- **EXTRACTED INFORMATION**:

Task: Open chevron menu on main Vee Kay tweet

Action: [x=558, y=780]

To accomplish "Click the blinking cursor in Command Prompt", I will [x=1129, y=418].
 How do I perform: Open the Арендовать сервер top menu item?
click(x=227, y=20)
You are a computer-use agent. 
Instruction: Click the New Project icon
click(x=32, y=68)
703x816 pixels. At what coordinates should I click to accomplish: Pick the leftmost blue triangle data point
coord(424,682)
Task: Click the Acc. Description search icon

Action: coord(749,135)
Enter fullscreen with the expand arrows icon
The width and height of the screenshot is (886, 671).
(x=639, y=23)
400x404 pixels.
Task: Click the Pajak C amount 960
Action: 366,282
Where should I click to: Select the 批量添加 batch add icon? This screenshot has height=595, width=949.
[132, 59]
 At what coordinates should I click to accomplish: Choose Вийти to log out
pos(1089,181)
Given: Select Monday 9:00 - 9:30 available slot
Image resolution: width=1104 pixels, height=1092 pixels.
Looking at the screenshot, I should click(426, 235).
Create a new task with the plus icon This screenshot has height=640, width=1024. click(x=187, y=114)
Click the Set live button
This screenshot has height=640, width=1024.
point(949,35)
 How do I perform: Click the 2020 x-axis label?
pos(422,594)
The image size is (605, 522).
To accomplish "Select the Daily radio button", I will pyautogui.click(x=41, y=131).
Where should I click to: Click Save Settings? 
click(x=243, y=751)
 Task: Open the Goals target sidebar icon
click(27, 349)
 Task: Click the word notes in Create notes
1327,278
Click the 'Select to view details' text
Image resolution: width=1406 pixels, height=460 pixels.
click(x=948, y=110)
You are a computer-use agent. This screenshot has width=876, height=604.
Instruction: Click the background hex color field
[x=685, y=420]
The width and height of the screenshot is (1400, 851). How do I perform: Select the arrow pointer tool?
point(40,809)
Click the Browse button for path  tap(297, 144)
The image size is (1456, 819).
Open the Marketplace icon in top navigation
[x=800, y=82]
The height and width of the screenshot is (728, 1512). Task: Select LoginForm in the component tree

- **SHORT TASK**: Change each "Instruction" in the data above to "Directive", then reproduce all of the data with every other word left as it was.

- **RESPONSE TO THIS TASK**:
Task: Open chevron menu on main Vee Kay tweet

Action: [x=558, y=780]

To accomplish "Click the blinking cursor in Command Prompt", I will [x=1129, y=418].
 How do I perform: Open the Арендовать сервер top menu item?
click(x=227, y=20)
You are a computer-use agent. 
Directive: Click the New Project icon
click(x=32, y=68)
703x816 pixels. At what coordinates should I click to accomplish: Pick the leftmost blue triangle data point
coord(424,682)
Task: Click the Acc. Description search icon

Action: coord(749,135)
Enter fullscreen with the expand arrows icon
The width and height of the screenshot is (886, 671).
(x=639, y=23)
400x404 pixels.
Task: Click the Pajak C amount 960
Action: 366,282
Where should I click to: Select the 批量添加 batch add icon? This screenshot has height=595, width=949.
[132, 59]
 At what coordinates should I click to accomplish: Choose Вийти to log out
pos(1089,181)
Given: Select Monday 9:00 - 9:30 available slot
Image resolution: width=1104 pixels, height=1092 pixels.
Looking at the screenshot, I should click(426, 235).
Create a new task with the plus icon This screenshot has height=640, width=1024. click(x=187, y=114)
Click the Set live button
This screenshot has height=640, width=1024.
point(949,35)
 How do I perform: Click the 2020 x-axis label?
pos(422,594)
The image size is (605, 522).
To accomplish "Select the Daily radio button", I will pyautogui.click(x=41, y=131).
Where should I click to: Click Save Settings? 
click(x=243, y=751)
 Task: Open the Goals target sidebar icon
click(27, 349)
 Task: Click the word notes in Create notes
1327,278
Click the 'Select to view details' text
Image resolution: width=1406 pixels, height=460 pixels.
click(x=948, y=110)
You are a computer-use agent. This screenshot has width=876, height=604.
Directive: Click the background hex color field
[x=685, y=420]
The width and height of the screenshot is (1400, 851). How do I perform: Select the arrow pointer tool?
point(40,809)
Click the Browse button for path  tap(297, 144)
The image size is (1456, 819).
Open the Marketplace icon in top navigation
[x=800, y=82]
The height and width of the screenshot is (728, 1512). Task: Select LoginForm in the component tree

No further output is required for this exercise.